Decision Date16 April 2003
Docket NumberNo. CIV.A. 02-7022 M.,CIV.A. 02-7022 M.
PartiesUNITED STATES of America, Plaintiff, v. Quentin H. GOOD, Defendant.
CourtU.S. District Court — District of Colorado

Pamela R. Mackey, Haddon, Morgan, Mueller, Jordan, Mackey & Foreman, PC, Denver, CO, Richard N. Stuckey, Richard N. Stuckey, P.C., Denver, CO, for Defendant.

George E. Gill, United States Attorney's Office, Denver, CO, for U.S.
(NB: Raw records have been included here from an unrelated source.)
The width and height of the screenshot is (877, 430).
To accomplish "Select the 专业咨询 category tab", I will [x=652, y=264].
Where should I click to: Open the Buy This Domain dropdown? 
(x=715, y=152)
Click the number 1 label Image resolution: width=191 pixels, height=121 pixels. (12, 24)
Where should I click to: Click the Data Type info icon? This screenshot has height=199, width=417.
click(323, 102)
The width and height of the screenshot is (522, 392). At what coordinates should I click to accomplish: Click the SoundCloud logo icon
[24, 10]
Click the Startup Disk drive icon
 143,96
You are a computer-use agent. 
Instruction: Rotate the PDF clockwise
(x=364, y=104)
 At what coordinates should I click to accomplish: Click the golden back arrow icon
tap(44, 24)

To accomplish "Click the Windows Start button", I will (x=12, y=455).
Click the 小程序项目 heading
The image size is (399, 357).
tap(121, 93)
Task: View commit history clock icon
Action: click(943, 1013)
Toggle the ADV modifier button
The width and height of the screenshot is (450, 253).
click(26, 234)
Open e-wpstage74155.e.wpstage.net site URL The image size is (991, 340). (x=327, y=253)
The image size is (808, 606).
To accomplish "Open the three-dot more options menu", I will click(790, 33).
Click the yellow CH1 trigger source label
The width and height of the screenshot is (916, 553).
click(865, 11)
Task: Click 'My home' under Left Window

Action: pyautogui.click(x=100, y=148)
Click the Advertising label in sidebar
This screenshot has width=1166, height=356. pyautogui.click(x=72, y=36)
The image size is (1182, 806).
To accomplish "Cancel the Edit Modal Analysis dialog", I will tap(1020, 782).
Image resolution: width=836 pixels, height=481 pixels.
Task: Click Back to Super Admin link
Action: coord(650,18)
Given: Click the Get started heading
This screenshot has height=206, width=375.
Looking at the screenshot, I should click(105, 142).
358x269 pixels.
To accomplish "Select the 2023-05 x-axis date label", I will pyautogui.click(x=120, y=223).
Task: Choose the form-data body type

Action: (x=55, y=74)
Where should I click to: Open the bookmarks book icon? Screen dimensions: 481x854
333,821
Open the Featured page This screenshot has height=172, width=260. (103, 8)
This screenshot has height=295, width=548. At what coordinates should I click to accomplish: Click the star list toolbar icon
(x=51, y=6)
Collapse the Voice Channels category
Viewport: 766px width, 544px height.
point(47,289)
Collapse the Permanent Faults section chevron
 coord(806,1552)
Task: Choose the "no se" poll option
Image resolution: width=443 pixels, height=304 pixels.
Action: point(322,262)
MEMORANDUM OF DECISION AND ORDER

BOLAND, United States Magistrate Judge.

Quentin Good is the locator of an unpatented mining claim known as the Dream-time Mine. He is charged by a Second Amended Information with six counts of violating federal regulations governing the use of United States Forest land. Specifically, Mr. Good is charged with the following:

Count I: On or about March 16, 2001, damaging a natural feature or other property of the United States by digging a trench with a mechanized backhoe without authorization or approval, and aiding, abetting, and inducing another in the commission of this offense, in violation of 36 C.F.R. § 261.9(a);

Count II: On or about April 25, 2001, damaging a natural feature or other property of the United States by digging a trench with a mechanized backhoe without authorization or approval, and aiding, abetting, and inducing another in the commission of this offense, in violation of 36 C.F.R. § 261.9(a);

Count III: On or about September 25, 2001, damaging a natural feature or other property of the United States by digging a trench with a mechanized backhoe without authorization or approval, and aiding, abetting, and inducing another in the commission of this offense, in violation of 36 C.F.R. § 261.9(a);

Count IV: On or about November 21, 2000, threatening, resisting, intimidating, and interfering with a Forest Service officer in the performance of her official duties, in violation of 36 C.F.R. § 261.3(a);

Count V: Between September 25, 2001, and October 8, 2002, damaging a natural feature or other property of the United States by digging a trench with a mechanized backhoe without authorization or approval, in violation of 36 C.F.R. § 261.9(a); and

Count VI: Between September 25, 2001, and October 8, 2002, constructing, placing, and maintaining an A-frame structure on National Forest land without a special use authorization, contract, or approved operating plan, in violation of 36 C.F.R. § 261.10(a).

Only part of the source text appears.